Start of Extracted data

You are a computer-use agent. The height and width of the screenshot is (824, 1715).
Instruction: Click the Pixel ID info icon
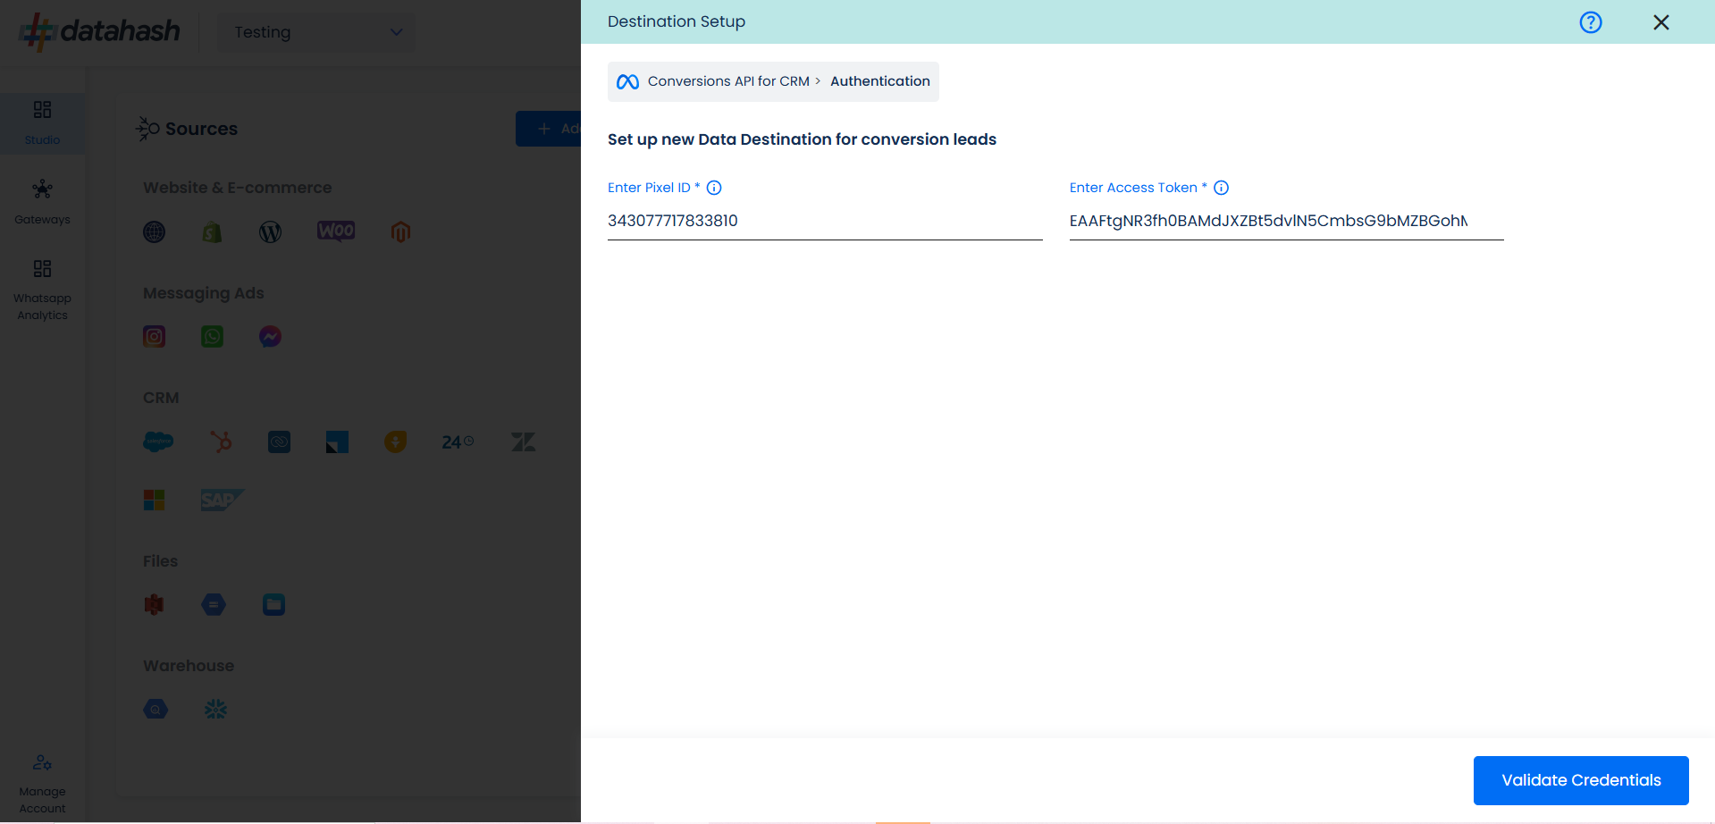(x=714, y=188)
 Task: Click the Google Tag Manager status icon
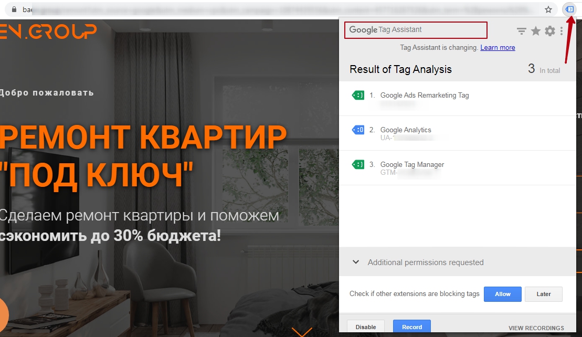pyautogui.click(x=357, y=164)
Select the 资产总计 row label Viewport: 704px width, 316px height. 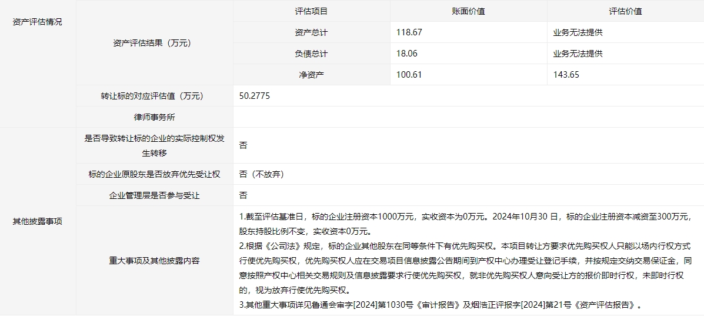(311, 32)
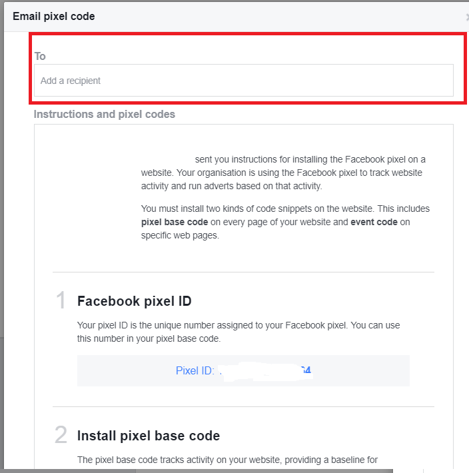
Task: Click the step number 2
Action: point(61,436)
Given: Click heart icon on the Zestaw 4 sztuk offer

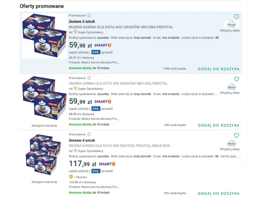Looking at the screenshot, I should 236,135.
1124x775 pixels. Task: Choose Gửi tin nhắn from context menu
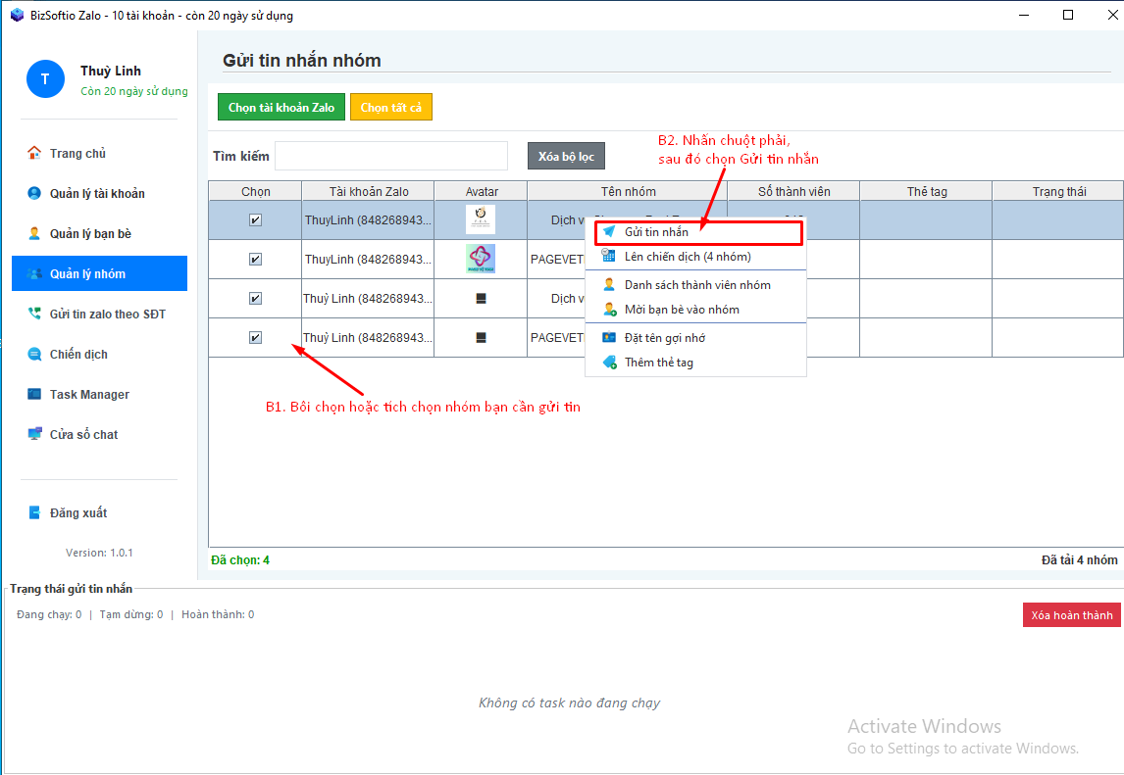click(x=656, y=232)
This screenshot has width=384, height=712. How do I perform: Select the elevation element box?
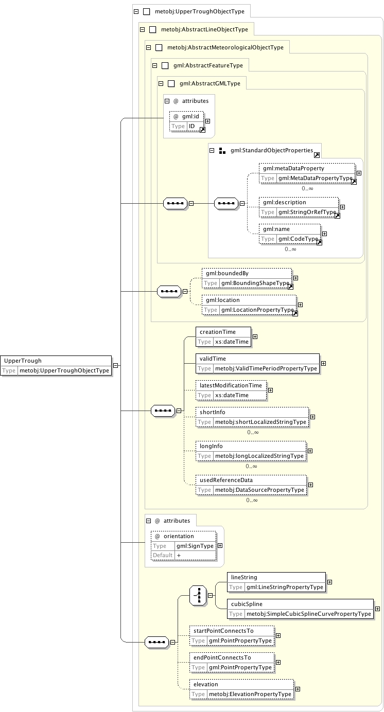pyautogui.click(x=241, y=689)
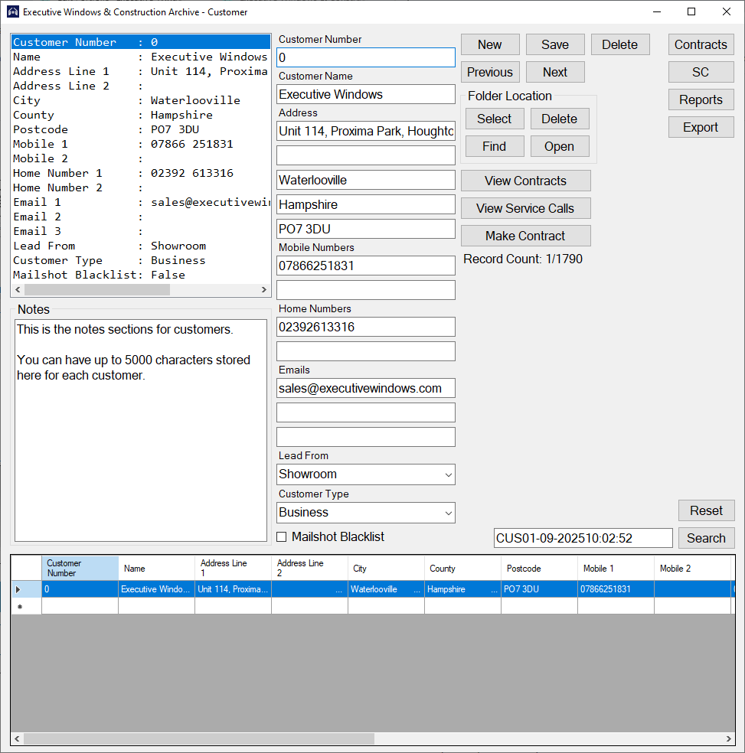This screenshot has height=753, width=745.
Task: Expand the Lead From dropdown
Action: point(448,474)
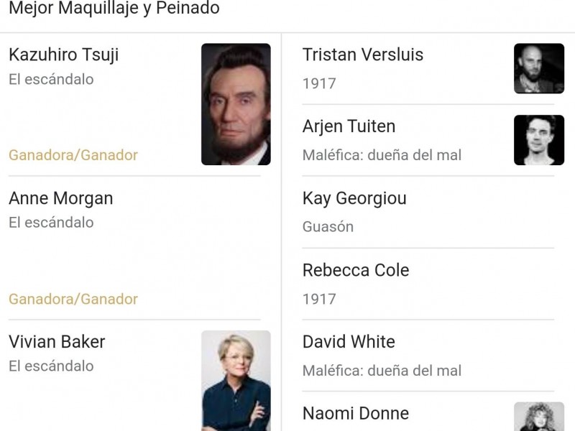The height and width of the screenshot is (431, 575).
Task: Open the Naomi Donne nominee name
Action: 356,414
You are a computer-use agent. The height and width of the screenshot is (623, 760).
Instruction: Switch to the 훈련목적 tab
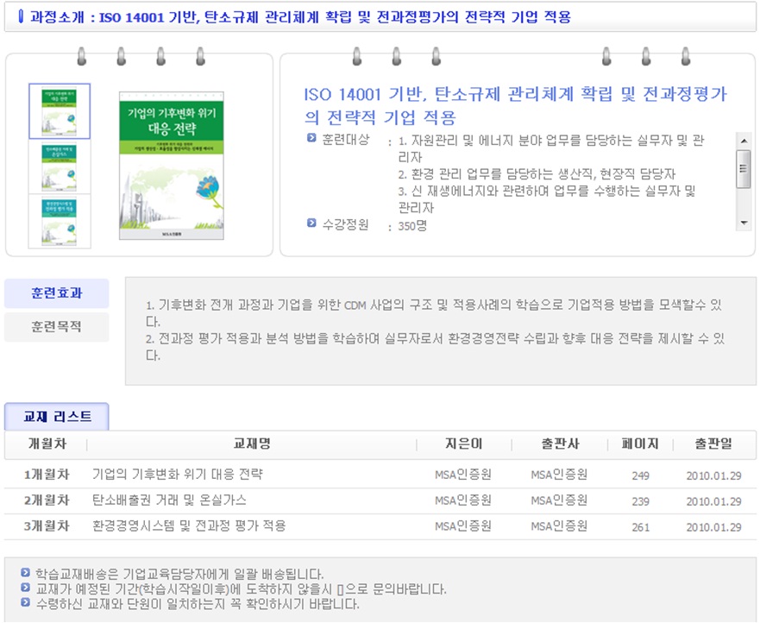point(57,327)
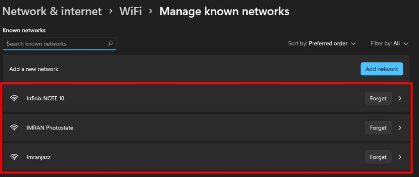The width and height of the screenshot is (419, 177).
Task: Focus the Search known networks field
Action: (59, 43)
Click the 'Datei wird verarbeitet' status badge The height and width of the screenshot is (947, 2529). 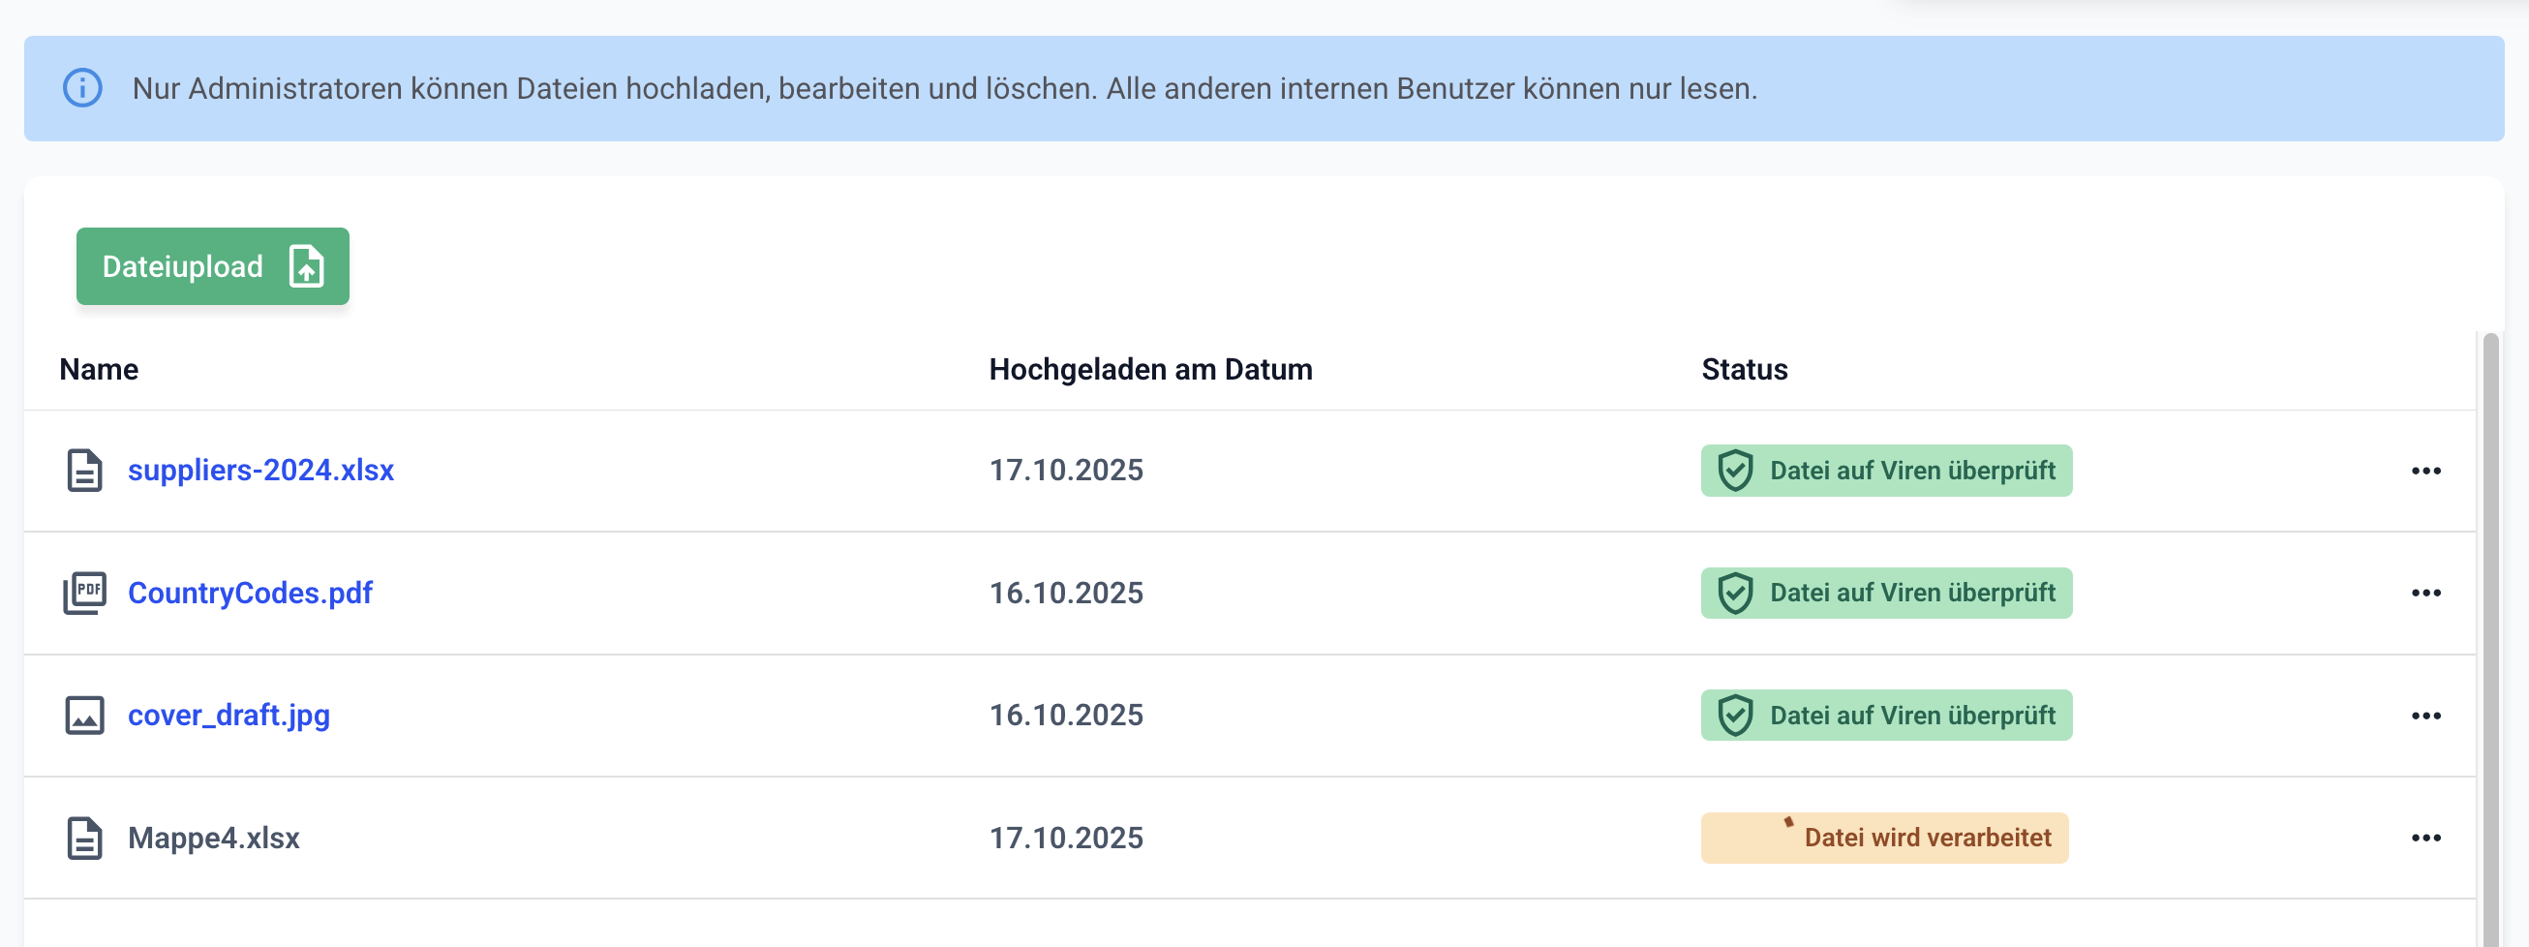click(1883, 838)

End of Extracted data

» **Task**: Your answer should be a single number: the count of lines in the entries that contain the word "computer".

» **Result of the task**: 2